• **GOAL OF THE EXERCISE**
Please transcribe only the lines from the one holding "Switch to the Weight and Balance tab" through the final line of the data, both included, with no pictures.
◇ ◇ ◇
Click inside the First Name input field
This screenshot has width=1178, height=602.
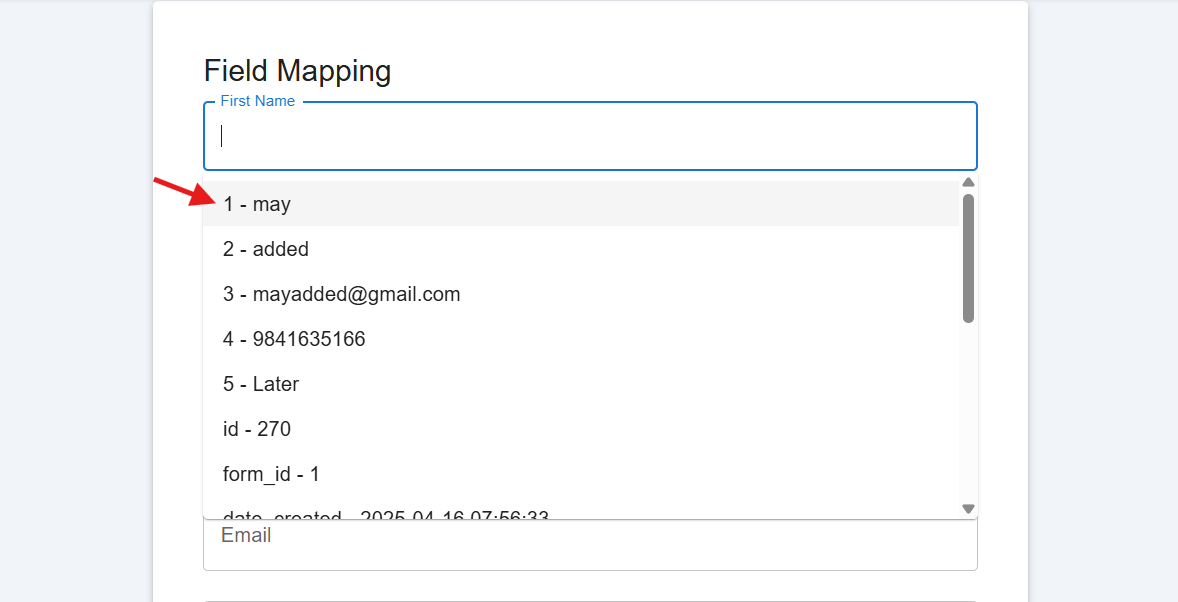pos(590,136)
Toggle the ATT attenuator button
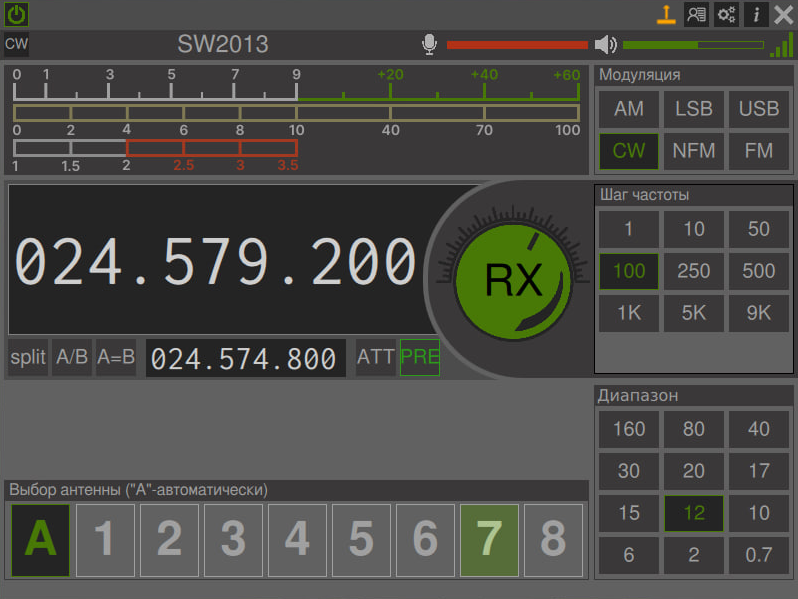 coord(376,357)
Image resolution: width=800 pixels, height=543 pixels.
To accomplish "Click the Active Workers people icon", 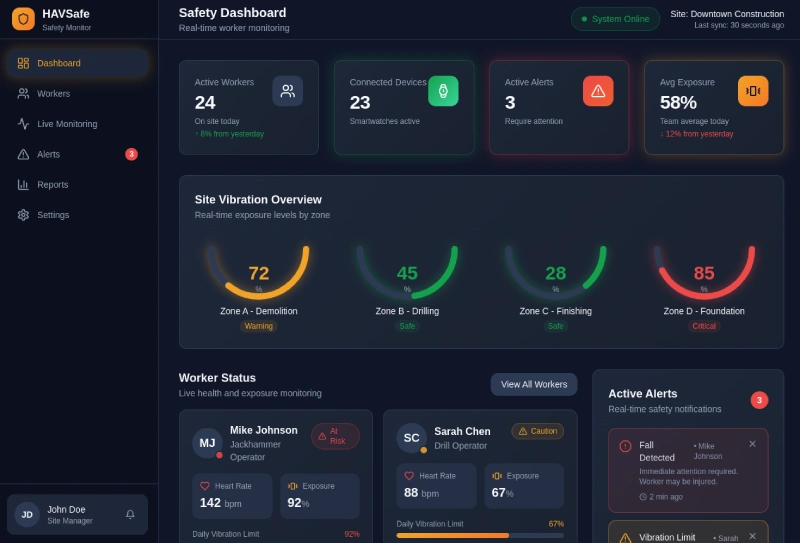I will 288,91.
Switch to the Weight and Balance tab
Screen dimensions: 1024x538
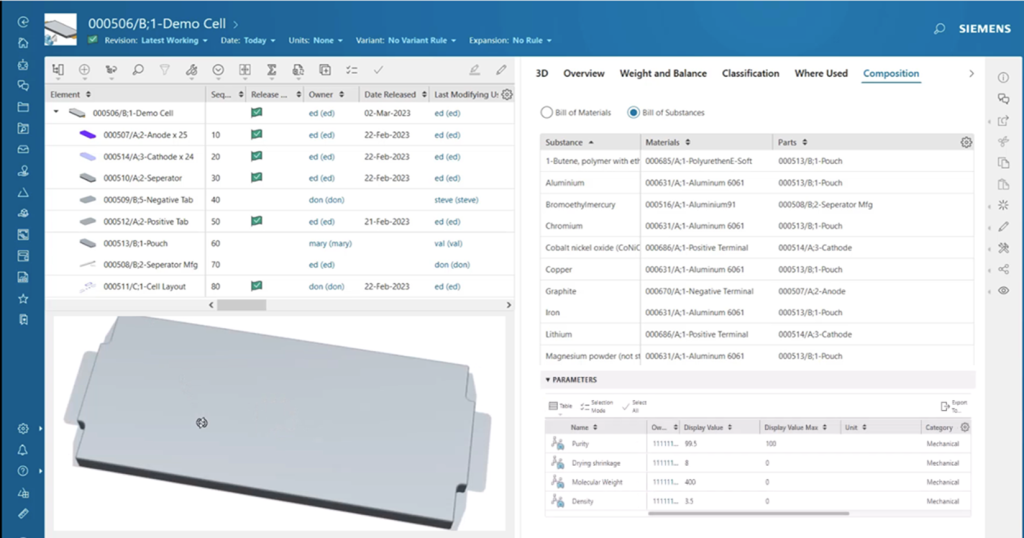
◇ ◇ ◇
• **SOLUTION TO THIS PROBLEM**
Switch to the Weight and Balance tab
Screen dimensions: 1024x538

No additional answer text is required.